» **What the task asks**
Within the entries below, find every line that has the string "équitable", then copy it.

» **Exercise materials**
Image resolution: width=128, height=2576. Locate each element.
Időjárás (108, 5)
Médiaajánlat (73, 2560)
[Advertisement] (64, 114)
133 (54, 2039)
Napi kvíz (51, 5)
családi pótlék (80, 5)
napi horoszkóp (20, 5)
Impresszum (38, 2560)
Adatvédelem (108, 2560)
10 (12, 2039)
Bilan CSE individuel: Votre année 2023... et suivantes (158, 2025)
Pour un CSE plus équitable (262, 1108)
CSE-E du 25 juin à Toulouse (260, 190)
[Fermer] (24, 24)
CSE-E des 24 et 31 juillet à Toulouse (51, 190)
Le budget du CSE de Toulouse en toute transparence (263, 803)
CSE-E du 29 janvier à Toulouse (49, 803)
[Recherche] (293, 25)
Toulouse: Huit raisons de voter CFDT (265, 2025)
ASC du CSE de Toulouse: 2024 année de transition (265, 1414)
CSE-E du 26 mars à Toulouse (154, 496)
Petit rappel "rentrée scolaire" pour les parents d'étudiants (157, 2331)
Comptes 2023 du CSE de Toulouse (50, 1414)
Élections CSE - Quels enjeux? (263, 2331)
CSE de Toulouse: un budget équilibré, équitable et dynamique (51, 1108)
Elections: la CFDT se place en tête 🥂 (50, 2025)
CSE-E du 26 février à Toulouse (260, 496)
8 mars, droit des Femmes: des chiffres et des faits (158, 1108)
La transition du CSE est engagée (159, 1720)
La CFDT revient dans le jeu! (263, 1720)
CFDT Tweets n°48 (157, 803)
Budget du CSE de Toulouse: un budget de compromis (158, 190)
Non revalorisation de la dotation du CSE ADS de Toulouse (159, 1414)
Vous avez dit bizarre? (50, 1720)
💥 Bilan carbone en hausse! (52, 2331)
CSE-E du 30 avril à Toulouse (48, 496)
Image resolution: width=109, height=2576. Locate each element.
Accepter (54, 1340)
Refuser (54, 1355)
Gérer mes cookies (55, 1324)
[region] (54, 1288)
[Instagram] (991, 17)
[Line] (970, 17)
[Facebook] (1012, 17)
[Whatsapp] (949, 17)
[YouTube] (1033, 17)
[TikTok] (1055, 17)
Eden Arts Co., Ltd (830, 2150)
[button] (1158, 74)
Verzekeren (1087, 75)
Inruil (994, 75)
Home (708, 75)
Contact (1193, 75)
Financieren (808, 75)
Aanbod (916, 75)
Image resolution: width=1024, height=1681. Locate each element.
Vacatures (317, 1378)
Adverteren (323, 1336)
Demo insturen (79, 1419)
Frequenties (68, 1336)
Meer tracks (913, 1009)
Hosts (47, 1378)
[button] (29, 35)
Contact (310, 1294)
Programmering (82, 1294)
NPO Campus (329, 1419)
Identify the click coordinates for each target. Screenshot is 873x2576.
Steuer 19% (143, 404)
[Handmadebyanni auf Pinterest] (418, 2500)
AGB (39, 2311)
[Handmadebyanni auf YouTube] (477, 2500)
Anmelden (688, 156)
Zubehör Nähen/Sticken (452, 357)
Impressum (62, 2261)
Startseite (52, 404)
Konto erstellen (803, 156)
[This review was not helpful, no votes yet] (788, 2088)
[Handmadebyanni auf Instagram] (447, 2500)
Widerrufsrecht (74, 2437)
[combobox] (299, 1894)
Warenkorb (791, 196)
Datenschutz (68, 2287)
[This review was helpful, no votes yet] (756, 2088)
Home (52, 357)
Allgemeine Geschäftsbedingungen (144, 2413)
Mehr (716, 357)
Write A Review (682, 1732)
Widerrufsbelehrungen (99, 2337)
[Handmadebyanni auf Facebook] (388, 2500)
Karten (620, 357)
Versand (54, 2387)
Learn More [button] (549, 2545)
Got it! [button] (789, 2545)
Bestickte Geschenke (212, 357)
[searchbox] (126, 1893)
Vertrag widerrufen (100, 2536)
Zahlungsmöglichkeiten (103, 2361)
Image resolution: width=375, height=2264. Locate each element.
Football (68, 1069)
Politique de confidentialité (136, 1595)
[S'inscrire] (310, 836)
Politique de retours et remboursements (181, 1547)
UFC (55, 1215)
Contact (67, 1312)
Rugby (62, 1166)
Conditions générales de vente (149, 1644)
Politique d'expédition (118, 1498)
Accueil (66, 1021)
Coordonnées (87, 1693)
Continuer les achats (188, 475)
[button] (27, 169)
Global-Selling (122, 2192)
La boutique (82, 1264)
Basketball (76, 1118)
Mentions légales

» **Problem solution**
Pour un CSE plus équitable (262, 1108)
CSE de Toulouse: un budget équilibré, équitable et dynamique (51, 1108)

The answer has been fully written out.